*Collected data entries*:
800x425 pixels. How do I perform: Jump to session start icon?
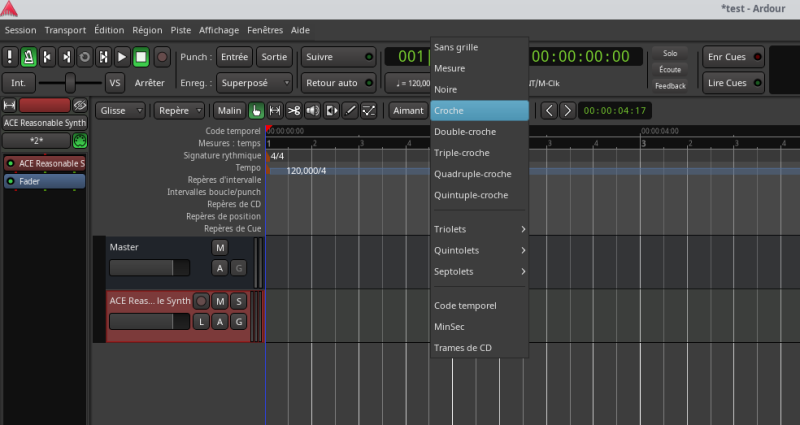(47, 57)
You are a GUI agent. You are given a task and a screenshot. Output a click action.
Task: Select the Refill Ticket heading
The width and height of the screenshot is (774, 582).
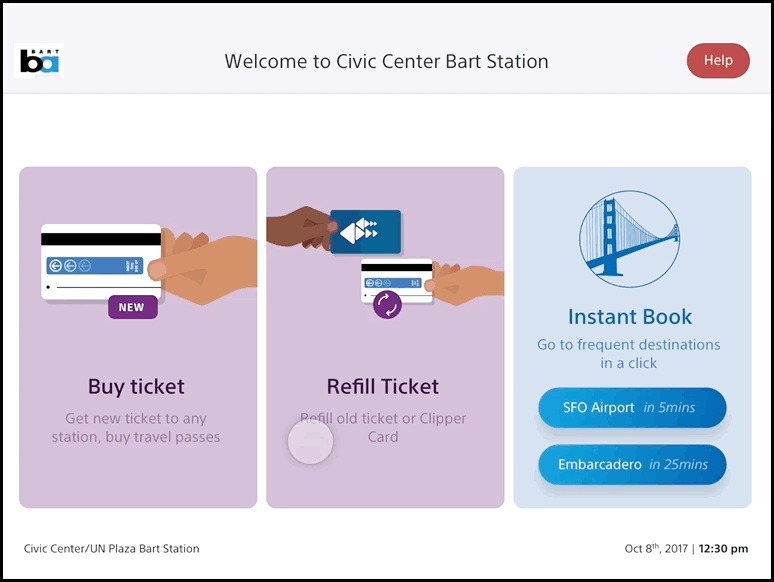383,387
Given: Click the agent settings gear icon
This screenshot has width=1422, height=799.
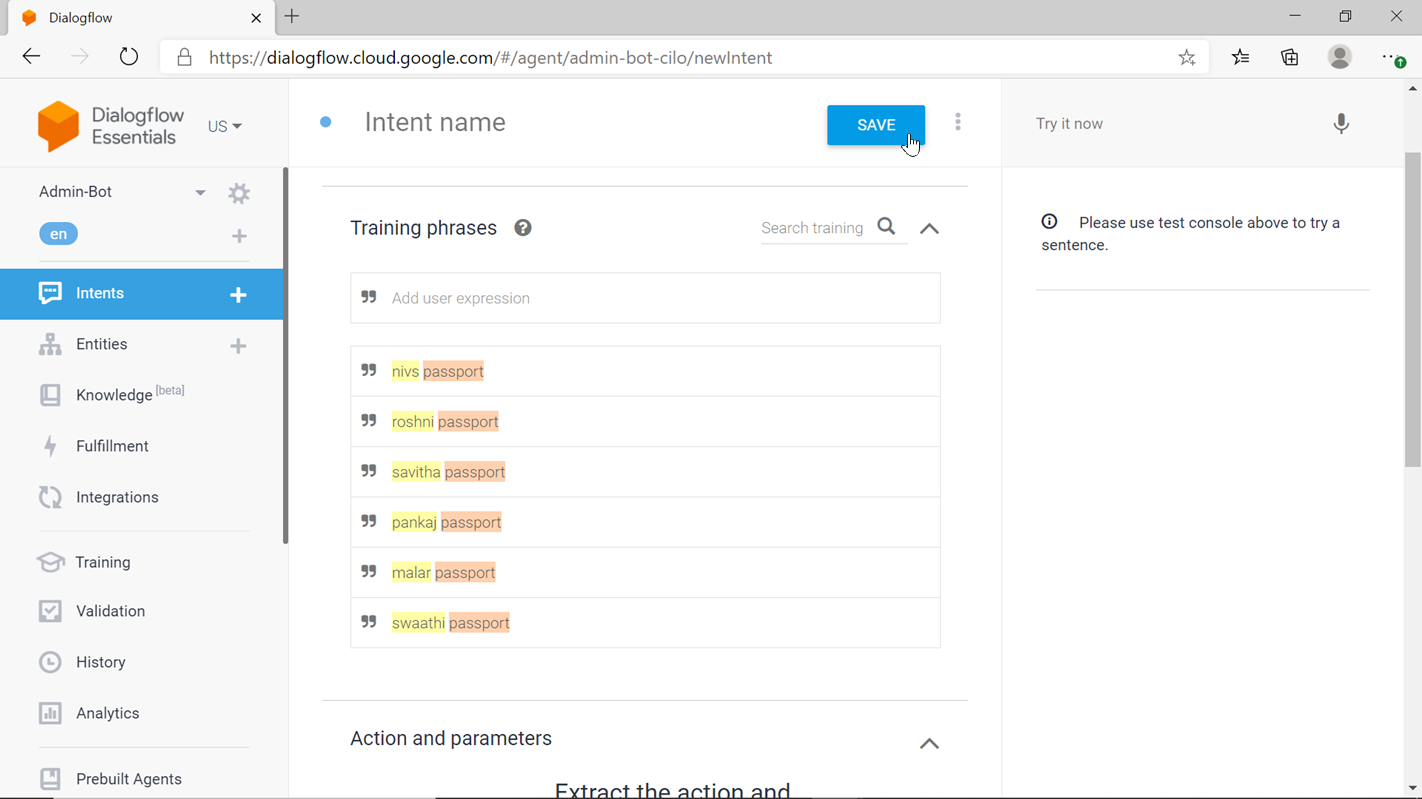Looking at the screenshot, I should [239, 193].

*Work instructions*: Give all entries again verbatim, without any images.

*Your solution*:
800x425 pixels. How do I perform: Jump to session start icon?
(47, 57)
You are a GUI agent. You are given a task and a screenshot. Output a click action.
Task: Select the Refill Ticket heading
The width and height of the screenshot is (774, 582).
383,387
Given: Click the agent settings gear icon
This screenshot has width=1422, height=799.
Looking at the screenshot, I should [239, 193].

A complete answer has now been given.